● **EXTRAIT**
PAR LORI HINNANT, HANNA ARHIROVA ET VASILISA STEPANENKO

Publié à 6:24 AM UTC+2, le 13 juillet 2023

ZAPORIZHZHIA, Ukraine (AP) - Les civils ukrainiens se sont réveillés bien avant l'aube dans un froid glacial, ont fait la queue pour l'unique toilette et ont été embarqués sous la menace d'une arme dans la remorque à bestiaux. Ils ont passé les 12 heures suivantes à creuser des tranchées sur les lignes de front pour les soldats russes.

Nombre d'entre eux ont été contraints de porter des uniformes militaires russes trop grands qui pouvaient faire d'eux une cible, et un ancien administrateur municipal s'est promené avec des bottes de cinq tailles trop grandes. À la fin de la journée, leurs mains se recroquevillaient en griffes glacées.

Non loin de là, dans la région occupée de Zaporizhzhia, d'autres civils ukrainiens creusent des fosses communes dans le sol gelé pour les prisonniers qui n'ont pas survécu. Un homme qui a refusé de creuser a été abattu sur place - un corps de plus pour la tombe.

Des milliers de civils ukrainiens sont détenus à travers la Russie et les territoires ukrainiens qu'elle occupe, dans des centres allant des ailes flambant neuves des prisons russes aux sous-sols moites. La plupart d'entre eux n'ont aucun statut au regard de la législation russe.

Et la Russie prévoit d'en détenir peut-être des milliers d'autres. Un document du gouvernement russe datant de janvier et obtenu par l'Associated Press fait état de plans visant à créer 25 nouvelles colonies pénitentiaires et six autres centres de détention dans l'Ukraine occupée d'ici à 2026.

En outre, le président russe Vladimir Poutine a signé en mai un décret permettant à la Russie d'envoyer des personnes des territoires soumis à la loi martiale, ce qui inclut l'ensemble de l'Ukraine occupée, vers ceux qui ne le sont pas, comme la Russie. Il est ainsi plus facile de déporter indéfiniment en Russie les Ukrainiens qui résistent à l'occupation russe, ce qui s'est produit dans de nombreux cas documentés par l'AP.

● **TRAVAIL DEMANDÉ**
**a)** Selon l'extrait, combien de nouvelles colonies pénitentiaires la Russie prévoit-elle de créer dans l'Ukraine occupée d'ici à 2026 ?
**b)** Recopiez fidèlement le passage de l'extrait qui commence par « Nombre d'entre eux » et se poursuit jusqu'à « pour la tombe. ».

● **DONNÉES FOURNIES**
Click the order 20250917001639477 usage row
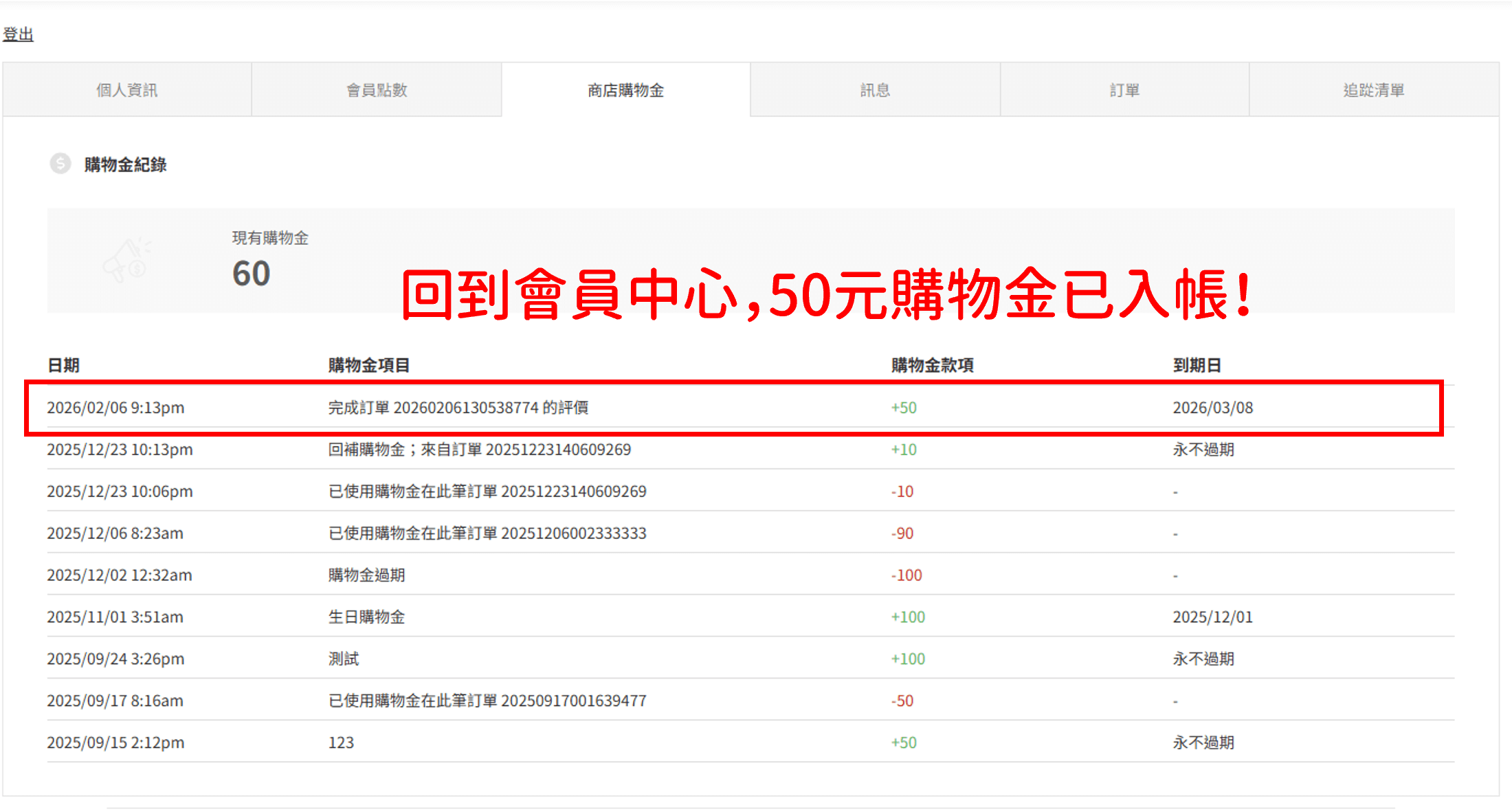Screen dimensions: 1512x812 pos(487,701)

● **CORRIGÉ**
**a)** 25 nouvelles colonies pénitentiaires.

**b)**
Nombre d'entre eux ont été contraints de porter des uniformes militaires russes trop grands qui pouvaient faire d'eux une cible, et un ancien administrateur municipal s'est promené avec des bottes de cinq tailles trop grandes. À la fin de la journée, leurs mains se recroquevillaient en griffes glacées.

Non loin de là, dans la région occupée de Zaporizhzhia, d'autres civils ukrainiens creusent des fosses communes dans le sol gelé pour les prisonniers qui n'ont pas survécu. Un homme qui a refusé de creuser a été abattu sur place - un corps de plus pour la tombe.